> _SHORT TASK A_
Decide whether each statement below agrees with the VAP-61 history, and answer yes or no for each, quoting the exact words of the text that settle it.
(i) The squadron was first established as VP-61 on 20 January 1951.
(ii) The detachment sent to Alaska in May 1951 was mapping for the U.S. Army Map Service.
(iii) The squadron's first night combat infrared reconnaissance mission was flown over Laos.
> _SHORT TASK B_
Answer these questions from the VAP-61 history, giving each answer on its own line with the matching mark.
(i) On what date was the squadron disestablished?
(ii) What did a squadron detachment photograph in March 1951?
(iii) Over which province was a squadron RA-3B shot down on 13 June 1966?
> _SHORT TASK C_
Reproduce word for word the stretch of the VAP-61 history from "VAP-61 was a" through "1 July 1971.".

VAP-61 was a Heavy Photographic Squadron of the U.S. Navy. Originally established as VP-61 on 20 January 1951, it was redesignated VJ-61 on 5 March 1952. It was redesignated as VAP-61 in April 1956, redesignated as VCP-61 on 1 July 1959 and redesignated as VAP-61 on 1 July 1961. The squadron was disestablished on 1 July 1971.

Operational history

March 1951: A squadron detachment was ordered to photograph the Mississippi Delta area and adjacent coastline.
May 1951: A squadron detachment was ordered to Alaska in connection with mapping Alaska for the U.S. Army Map Service.
May 1964: Squadron detachments began flying photographic reconnaissance missions from carriers operating in the South China Sea over Laos and South Vietnam as part of Yankee Team Operations.
2–5 August 1964: Squadron detachments aboard carriers provided photo reconnaissance support during the Gulf of Tonkin Incident.
1965: Squadron detachments continued to operate from carriers in the South China Sea; providing photo-reconnaissance support for Yankee Team Operations, Operation Rolling Thunder and Operation Market Time.
13 June 1966: A squadron RA-3B operating from  was shot down on a nighttime photo-reconnaissance mission over Hà Tĩnh Province, North Vietnam, the 3 man crew were killed in action, body not recovered.
7 August 1966: The squadron flew its first night combat infrared reconnaissance mission over North Vietnam interdicting truck convoys at night.
1 January 1968: RA-3B #144847 operating from  was hit by ground fire on a night photo-reconnaissance mission over North Vietnam, its 3 man crew were missing in action, presumed dead.

> _LISTING_
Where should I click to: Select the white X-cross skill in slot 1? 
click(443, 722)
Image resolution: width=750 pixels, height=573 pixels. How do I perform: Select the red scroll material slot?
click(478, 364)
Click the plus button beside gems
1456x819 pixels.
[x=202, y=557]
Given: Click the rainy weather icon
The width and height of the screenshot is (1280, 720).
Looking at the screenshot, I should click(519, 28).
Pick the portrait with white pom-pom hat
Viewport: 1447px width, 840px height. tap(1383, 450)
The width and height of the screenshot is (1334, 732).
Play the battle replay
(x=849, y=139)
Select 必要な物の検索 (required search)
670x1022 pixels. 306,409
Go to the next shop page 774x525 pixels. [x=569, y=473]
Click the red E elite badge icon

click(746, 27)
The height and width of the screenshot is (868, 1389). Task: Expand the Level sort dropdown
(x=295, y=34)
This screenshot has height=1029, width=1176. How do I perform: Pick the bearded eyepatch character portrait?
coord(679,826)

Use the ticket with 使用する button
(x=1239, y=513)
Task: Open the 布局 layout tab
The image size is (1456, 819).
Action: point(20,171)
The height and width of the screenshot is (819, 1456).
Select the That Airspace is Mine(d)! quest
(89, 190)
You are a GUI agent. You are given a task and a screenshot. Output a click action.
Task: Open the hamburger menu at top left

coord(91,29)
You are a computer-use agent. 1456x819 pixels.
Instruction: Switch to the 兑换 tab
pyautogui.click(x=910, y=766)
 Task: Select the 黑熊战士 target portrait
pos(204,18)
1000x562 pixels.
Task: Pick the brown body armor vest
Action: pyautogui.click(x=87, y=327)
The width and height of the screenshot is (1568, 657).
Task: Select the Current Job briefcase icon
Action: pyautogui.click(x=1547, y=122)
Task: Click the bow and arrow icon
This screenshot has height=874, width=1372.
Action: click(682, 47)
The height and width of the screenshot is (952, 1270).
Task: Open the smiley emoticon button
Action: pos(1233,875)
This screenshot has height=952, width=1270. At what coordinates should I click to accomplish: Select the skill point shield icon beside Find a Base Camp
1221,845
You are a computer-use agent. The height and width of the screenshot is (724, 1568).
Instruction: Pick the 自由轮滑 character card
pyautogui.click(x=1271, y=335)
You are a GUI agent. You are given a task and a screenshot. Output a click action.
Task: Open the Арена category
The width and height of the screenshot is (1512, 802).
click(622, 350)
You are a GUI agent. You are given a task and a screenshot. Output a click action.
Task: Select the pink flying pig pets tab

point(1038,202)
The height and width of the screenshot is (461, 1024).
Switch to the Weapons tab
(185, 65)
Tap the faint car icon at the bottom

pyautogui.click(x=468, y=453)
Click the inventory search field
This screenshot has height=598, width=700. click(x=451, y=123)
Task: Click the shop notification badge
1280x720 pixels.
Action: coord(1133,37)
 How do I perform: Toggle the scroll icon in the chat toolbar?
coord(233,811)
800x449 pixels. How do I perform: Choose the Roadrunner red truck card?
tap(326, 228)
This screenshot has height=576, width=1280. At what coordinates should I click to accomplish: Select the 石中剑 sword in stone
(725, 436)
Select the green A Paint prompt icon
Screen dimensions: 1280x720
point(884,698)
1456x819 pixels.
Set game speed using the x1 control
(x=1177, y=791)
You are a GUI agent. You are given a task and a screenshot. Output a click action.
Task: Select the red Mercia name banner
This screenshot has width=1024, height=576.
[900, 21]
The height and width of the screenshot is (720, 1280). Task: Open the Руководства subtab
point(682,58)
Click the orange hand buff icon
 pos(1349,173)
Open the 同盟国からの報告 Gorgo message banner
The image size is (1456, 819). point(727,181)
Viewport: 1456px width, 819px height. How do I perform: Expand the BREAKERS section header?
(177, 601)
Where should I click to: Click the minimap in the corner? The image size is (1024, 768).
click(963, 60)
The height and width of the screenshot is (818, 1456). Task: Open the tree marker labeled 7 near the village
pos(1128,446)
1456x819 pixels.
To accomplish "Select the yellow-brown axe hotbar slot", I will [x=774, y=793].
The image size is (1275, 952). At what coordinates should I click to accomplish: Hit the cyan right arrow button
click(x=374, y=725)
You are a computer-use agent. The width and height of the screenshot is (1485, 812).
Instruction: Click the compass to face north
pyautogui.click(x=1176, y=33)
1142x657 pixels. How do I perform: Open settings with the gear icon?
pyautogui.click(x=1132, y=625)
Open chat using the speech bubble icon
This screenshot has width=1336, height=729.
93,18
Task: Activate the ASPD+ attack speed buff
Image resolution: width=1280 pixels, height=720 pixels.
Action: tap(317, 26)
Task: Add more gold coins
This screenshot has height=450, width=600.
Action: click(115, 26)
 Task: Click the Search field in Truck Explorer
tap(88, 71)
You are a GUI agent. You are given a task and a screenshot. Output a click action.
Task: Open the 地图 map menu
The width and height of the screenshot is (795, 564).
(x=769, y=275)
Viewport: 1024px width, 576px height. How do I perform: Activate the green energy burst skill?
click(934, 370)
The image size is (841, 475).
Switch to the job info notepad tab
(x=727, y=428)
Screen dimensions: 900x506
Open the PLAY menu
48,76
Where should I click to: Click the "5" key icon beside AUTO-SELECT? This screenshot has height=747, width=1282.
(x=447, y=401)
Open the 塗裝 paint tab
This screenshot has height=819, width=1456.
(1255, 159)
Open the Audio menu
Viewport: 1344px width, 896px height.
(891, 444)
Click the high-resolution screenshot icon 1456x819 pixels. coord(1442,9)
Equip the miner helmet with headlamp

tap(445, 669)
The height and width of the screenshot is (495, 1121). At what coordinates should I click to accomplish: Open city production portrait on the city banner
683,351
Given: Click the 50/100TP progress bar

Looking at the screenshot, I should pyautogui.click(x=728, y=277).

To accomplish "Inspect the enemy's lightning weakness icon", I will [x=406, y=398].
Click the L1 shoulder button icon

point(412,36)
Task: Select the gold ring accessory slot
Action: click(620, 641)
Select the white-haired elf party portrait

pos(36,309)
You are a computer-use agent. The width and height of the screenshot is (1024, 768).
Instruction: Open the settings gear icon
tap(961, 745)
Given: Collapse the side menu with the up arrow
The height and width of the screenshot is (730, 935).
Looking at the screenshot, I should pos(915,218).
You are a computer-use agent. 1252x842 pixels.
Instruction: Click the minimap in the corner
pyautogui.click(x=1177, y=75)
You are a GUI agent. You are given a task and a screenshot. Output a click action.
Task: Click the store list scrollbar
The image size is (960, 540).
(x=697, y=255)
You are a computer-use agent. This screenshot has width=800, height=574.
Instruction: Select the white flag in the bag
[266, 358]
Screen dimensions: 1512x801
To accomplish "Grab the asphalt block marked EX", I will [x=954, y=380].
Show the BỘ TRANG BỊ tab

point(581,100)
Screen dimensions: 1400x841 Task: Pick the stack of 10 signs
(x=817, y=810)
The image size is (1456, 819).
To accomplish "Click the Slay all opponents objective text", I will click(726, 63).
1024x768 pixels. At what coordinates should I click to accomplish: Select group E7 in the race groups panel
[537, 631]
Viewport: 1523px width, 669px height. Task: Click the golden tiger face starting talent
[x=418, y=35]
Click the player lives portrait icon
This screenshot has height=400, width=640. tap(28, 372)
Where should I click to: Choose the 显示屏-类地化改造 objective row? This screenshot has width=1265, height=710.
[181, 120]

> _CORRECT RESPONSE A_
(i) Yes: "Originally established as VP-61 on 20 January 1951"
(ii) Yes: "in connection with mapping Alaska for the U.S. Army Map Service"
(iii) No: "its first night combat infrared reconnaissance mission over North Vietnam"

> _CORRECT RESPONSE B_
(i) 1 July 1971
(ii) The Mississippi Delta area and adjacent coastline
(iii) Hà Tĩnh Province, North Vietnam

> _CORRECT RESPONSE C_
VAP-61 was a Heavy Photographic Squadron of the U.S. Navy. Originally established as VP-61 on 20 January 1951, it was redesignated VJ-61 on 5 March 1952. It was redesignated as VAP-61 in April 1956, redesignated as VCP-61 on 1 July 1959 and redesignated as VAP-61 on 1 July 1961. The squadron was disestablished on 1 July 1971.